This Industry Viewpoint was contributed by Will Saybe, Director, Audit Services, Alsbridge
Network and telecom expense audits have traditionally been the go-to-method for uncovering billing errors and invoice discrepancies. In recent years, however, the increasing complexity of telecom services, combined with the competing priorities of driving transformation and supporting business growth, have caused telecom audits to take a back seat. In response to a variety of factors, enterprises today are expressing a renewed interest in telecom expense auditing as an essential practice to drive significant cost savings and transparency.
While the enterprise is responsible for properly governing its telecom usage, telecommunications carriers are notorious for overstating charges on a regular basis; analysts estimate that 10 percent to 20 percent of telecom charges are billed in error. And the financial impact of billing discrepancies can range from a few dollars to tens or even hundreds of thousands of dollars per month.
A fundamental challenge lies in the fact that telecom environments are characterized by ongoing change and constant commissioning and de-commissioning of circuits and other assets. As a result, effectively tracking assets and utilization becomes an elusive moving target. Moreover, when enterprises migrate to new technologies, myriad legacy circuits can remain on the books.
So what can companies do to ensure that they’re not being over-billed, or worse, being billed for lines that have been inactive for years? The most important thing to do is to scrutinize and understand the bill.
The Billing Quagmire
In a typical monthly statement a customer receives from a telecom provider, over-billed items can include charges for invalid circuits, billing disputes, contractual issues, fraudulent charges, set-up fees and improper rates. These charges can appear on the invoice or can be buried within the bundled services comprising monthly recurring charges.
Over-charges, to a large extent, reflect the byzantine complexity of telecom agreements. While carriers don’t intentionally falsify their invoices, they’ve done little to improve their billing and invoicing processes or to facilitate a customers’ ability to identify and recover costs. Customers that attempt to recover credits from overbillings and resolve billing anomalies, meanwhile, face huge challenges. One is documentation. In past years, carriers provided written documentation detailing charges for utilization, physical inventory and circuits installed and decommissioned. As services became increasingly complex, the documentation has moved to offline formats and has become increasingly difficult to access.
At the same time, carriers have experienced significant turnover and today lack account reps with the expertise to navigate the vagaries of invoices and billing platforms. This has led to a buyer beware mentality, where customers increasingly bear the onus for ensuring that statements are accurate and that negotiated discounts are actually applied. Specifically, many carriers are putting contractual terms in place to limit the amount of money that customers can recover from overcharges, as well as a window of time in which they can recover fees.

+++

▸ **GIVEN INSTRUCTION**
Retype the part of the telecom billing article between "While the enterprise" and "dollars per month.", inclusive. The records have nothing to do with this.

▸ **GIVEN INFORMATION**
+++

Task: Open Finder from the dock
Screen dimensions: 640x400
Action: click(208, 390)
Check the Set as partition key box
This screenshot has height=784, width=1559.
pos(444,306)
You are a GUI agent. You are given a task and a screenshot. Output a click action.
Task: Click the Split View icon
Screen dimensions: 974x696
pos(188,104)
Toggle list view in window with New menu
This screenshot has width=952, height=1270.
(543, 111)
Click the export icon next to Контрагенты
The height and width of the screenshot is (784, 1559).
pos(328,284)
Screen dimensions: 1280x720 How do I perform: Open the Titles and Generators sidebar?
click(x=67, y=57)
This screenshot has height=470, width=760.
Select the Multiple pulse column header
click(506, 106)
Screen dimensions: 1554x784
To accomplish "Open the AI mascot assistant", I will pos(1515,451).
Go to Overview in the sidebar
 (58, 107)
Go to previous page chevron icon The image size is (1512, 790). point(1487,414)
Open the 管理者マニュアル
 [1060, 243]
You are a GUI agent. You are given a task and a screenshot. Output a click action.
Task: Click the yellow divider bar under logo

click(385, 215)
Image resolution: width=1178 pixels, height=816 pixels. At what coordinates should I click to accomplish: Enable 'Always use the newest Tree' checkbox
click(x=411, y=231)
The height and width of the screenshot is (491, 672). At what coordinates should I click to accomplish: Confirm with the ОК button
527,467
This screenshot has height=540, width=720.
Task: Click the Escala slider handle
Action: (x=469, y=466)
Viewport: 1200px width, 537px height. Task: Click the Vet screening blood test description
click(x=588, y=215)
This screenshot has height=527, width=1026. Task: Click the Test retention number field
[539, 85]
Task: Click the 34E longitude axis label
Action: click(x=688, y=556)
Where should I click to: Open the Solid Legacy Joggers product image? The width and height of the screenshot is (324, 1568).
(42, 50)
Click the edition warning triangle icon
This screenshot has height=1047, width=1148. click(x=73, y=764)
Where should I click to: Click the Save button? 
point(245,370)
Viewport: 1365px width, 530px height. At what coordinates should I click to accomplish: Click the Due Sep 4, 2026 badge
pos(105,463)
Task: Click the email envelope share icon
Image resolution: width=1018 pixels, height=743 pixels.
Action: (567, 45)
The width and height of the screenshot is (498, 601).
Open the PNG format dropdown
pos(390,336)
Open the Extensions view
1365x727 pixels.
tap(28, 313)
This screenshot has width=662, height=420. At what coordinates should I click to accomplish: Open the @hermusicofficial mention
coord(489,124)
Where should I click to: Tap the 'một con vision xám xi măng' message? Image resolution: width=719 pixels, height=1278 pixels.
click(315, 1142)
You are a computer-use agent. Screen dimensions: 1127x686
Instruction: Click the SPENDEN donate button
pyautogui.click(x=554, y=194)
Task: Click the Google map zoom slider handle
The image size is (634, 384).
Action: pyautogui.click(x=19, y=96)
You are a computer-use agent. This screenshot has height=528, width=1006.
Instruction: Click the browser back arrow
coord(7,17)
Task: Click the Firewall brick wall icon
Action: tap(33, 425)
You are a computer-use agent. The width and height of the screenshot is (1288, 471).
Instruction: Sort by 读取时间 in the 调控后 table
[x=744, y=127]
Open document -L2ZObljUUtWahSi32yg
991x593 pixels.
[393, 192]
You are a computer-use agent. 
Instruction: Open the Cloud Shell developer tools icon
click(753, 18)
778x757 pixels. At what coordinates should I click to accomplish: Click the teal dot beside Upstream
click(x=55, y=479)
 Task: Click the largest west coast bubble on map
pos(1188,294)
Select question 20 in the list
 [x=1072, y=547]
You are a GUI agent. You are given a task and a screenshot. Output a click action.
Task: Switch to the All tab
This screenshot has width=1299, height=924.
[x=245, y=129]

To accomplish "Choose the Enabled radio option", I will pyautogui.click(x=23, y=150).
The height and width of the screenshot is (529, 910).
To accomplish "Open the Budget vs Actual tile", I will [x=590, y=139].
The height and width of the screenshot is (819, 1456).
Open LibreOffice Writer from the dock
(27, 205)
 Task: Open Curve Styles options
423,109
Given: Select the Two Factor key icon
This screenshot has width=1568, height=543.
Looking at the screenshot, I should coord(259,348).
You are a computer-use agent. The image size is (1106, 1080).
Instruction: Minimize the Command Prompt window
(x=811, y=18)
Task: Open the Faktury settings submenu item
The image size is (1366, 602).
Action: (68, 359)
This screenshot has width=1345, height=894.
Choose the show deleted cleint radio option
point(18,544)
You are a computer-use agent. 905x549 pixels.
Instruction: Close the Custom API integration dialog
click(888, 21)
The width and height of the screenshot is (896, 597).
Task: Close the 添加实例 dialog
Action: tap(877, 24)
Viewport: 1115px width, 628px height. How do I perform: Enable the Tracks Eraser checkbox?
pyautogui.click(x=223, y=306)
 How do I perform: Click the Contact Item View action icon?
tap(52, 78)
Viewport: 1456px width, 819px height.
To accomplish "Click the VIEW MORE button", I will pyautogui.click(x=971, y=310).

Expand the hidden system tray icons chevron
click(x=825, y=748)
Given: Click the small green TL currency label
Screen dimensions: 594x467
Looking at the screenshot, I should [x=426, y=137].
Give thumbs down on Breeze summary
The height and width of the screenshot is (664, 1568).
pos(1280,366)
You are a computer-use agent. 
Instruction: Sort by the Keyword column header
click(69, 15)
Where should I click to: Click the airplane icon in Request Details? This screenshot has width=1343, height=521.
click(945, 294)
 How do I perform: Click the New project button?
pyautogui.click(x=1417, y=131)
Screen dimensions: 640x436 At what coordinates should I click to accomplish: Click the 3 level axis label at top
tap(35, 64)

+++

▸ **EXPECTED ANSWER**
While the enterprise is responsible for properly governing its telecom usage, telecommunications carriers are notorious for overstating charges on a regular basis; analysts estimate that 10 percent to 20 percent of telecom charges are billed in error. And the financial impact of billing discrepancies can range from a few dollars to tens or even hundreds of thousands of dollars per month.